I cooked this for 9 people, 4 adults and 5 kids, and I bought a 3.4 kilo shoulder. The kids all ate well, so I guess this quantity would be about right for up to 6 adults.
The first thing to do is to make the marinade. In a bowl, I mix up the following ingredients:
- Approx 300 grams chopped tomatoes
- Good handful of chopped flaked almonds
- Liberal splash of lemon juice
- 2 tbsp tomato puree
- Splash of olive oil
- 3 finely chopped gloves of garlic
- Pinch of chili powder or chili flakes
- Pinch of salt
- Generous pinch/grind of black pepper
- 1 teaspoon turmeric
- 0.5 teaspoon coriander
- 1 teaspoon ginger
- 2 teaspoon cumin
- 3 teaspoon cinnamon
- 3 teaspoon paprika
- Small handful of sultanas
Once you have cut the joint in this way, both sides (but not so deep on the fleshy underside, go gentle there or you can easily slice straight through the whole joint) then you need to rub the marinade in all over the joint. I suggest you get your baking tray ready, pop a drizzle of olive oil in the tray first, then start with the joint skin-side down. First, rub marinade in all over the fleshy underside of the lamb, then turn it over, putting that side down in the baking tray, then you can run your marinade in all over the fat/skin-side once it’s in the tray.
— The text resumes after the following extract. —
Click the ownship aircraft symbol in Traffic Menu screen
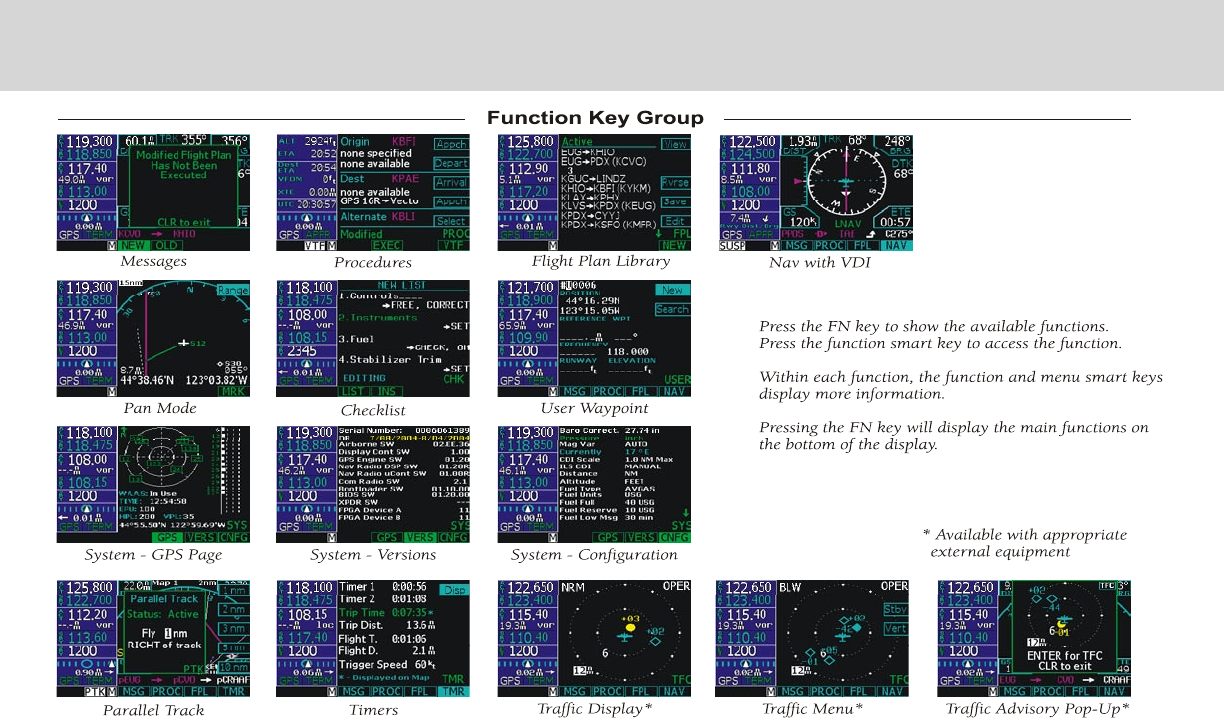This screenshot has height=718, width=1224. (x=814, y=636)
Really massage the marinade into the meat, working the spices and almonds flakes deep into the slashes, pushing the flavours deep into the flesh of the joint. Yummy!
It ought to look a bit like this.
Now preheat your oven to about 170 or 175 degrees and then snuggly cover your joint in two layers of foil, then pop it in the oven for 3 hours. Go for a walk, get some exercise, fill the time wisely, build your appetite!
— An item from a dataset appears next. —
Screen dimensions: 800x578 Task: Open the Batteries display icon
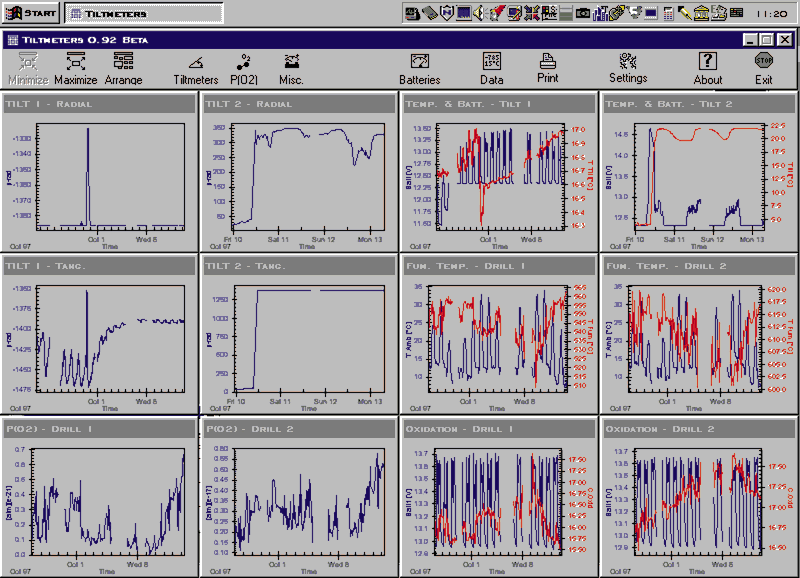point(419,68)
After 3 hours, take the joint out, carefully lift the foil off (it will likely have stuck to the meat just a little on the top, so ease it away gently without yanking lumps of meat away) and enjoy the smell. Now shake another teaspoon or more of cinnamon over the joint, quarter a lime and push the pieces into the meat, and sprinkle a couple of generous handfuls of flaked almonds all over it, a just a few sultanas. With a tablespoon, baste the whole thing liberally with all the oil and juices in the tray, soak the meat to keep it nice and tender.
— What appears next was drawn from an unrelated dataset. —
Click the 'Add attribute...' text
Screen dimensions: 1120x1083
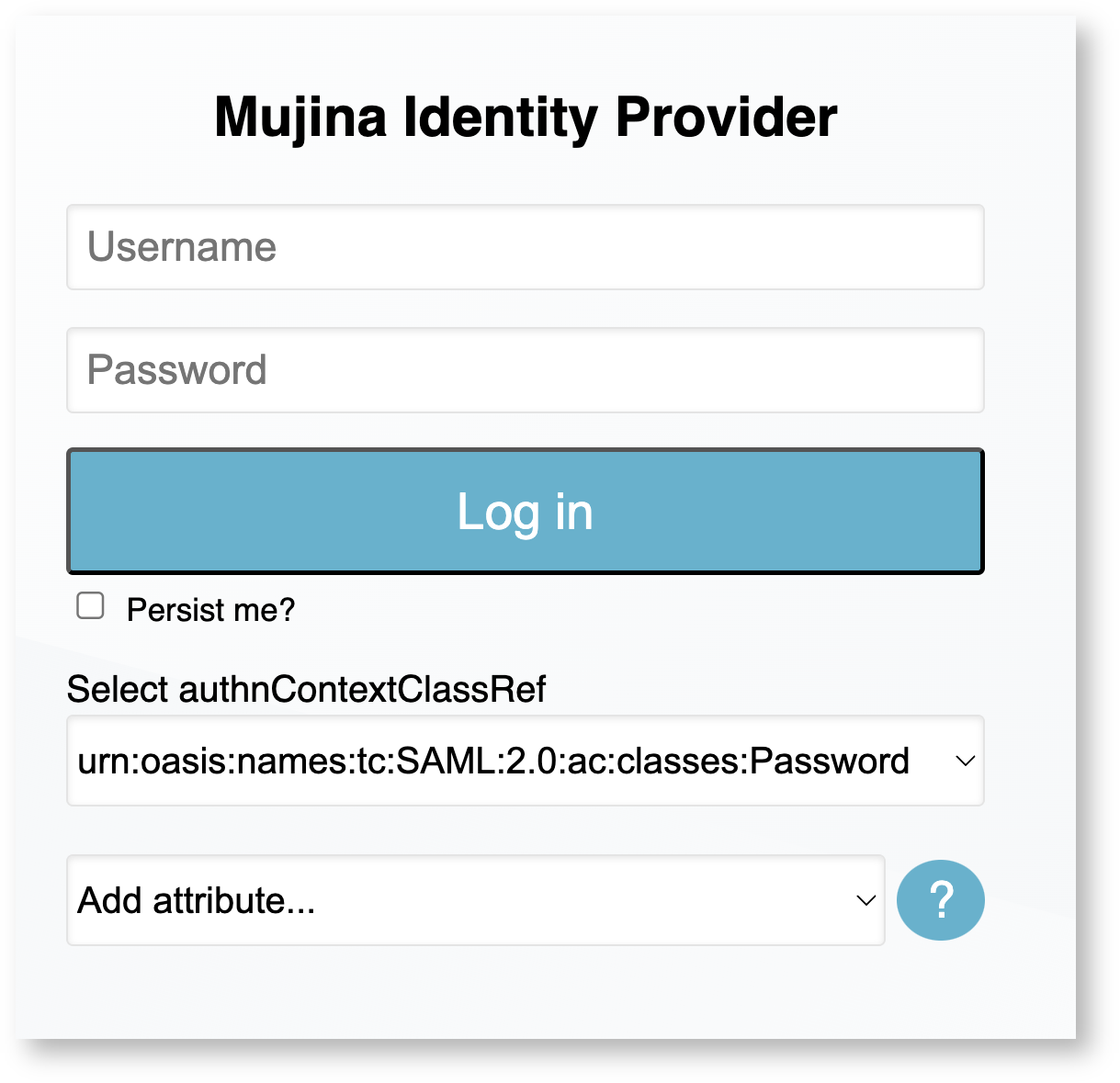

Now re-cover with the foil and pop it back in the oven for one more hour.
After 4 hours, turn the oven off, lift the meat out and just leave it for 5 minutes to stand and settle. Then remove the foil and your joint should be so tender you will probably be unable to lift it from the tray, it will just fall apart. Carefully spoon some of the excess liquid out of the tray, then just shred the whole thing where it stands and serve. Soft, spiced, tender, nutritious and utterly delicious.
Serve with a big bowl of roasted Mediterranean vegetables – aubergine, onions, peppers, broccoli, mushrooms, garlic, tomatoes and really any veggies you like. And while I personally rarely eat potatoes, I do cook potatoes for my guests, and I will occasionally have a couple myself. I serve this turmeric roasted potatoes. Par-boil the potatoes as usual before you roast them, then liberally sprinkle them with turmeric as you put them in to roast, they come out slightly spiced and golden yellow, they look fabulous.
Finally, I make a mint sauce which again, like the potatoes, is not something I would normally eat, it’s not wholly paleo, but it goes perfectly with this meal. Remember MotherNaturesDiet Core Principle 12 – the 90/10 rule…that’s what we are using here! So the mint sauce is made using yoghurt, like the raita often served with Indian or Bangladeshi food. I buy a big pot (500 ml) of organic, plain, unsweetened natural yoghurt, and then mix into it several tablespoons of regular mint sauce, you can adjust the amount to suit your taste. The cool minty yoghurt goes wonderfully with the spicy lamb, mouth wateringly delicious.
That’s it, enjoy, and if you try this, post below and let me know if you like it! Thanks. Stay healthy, stay happy.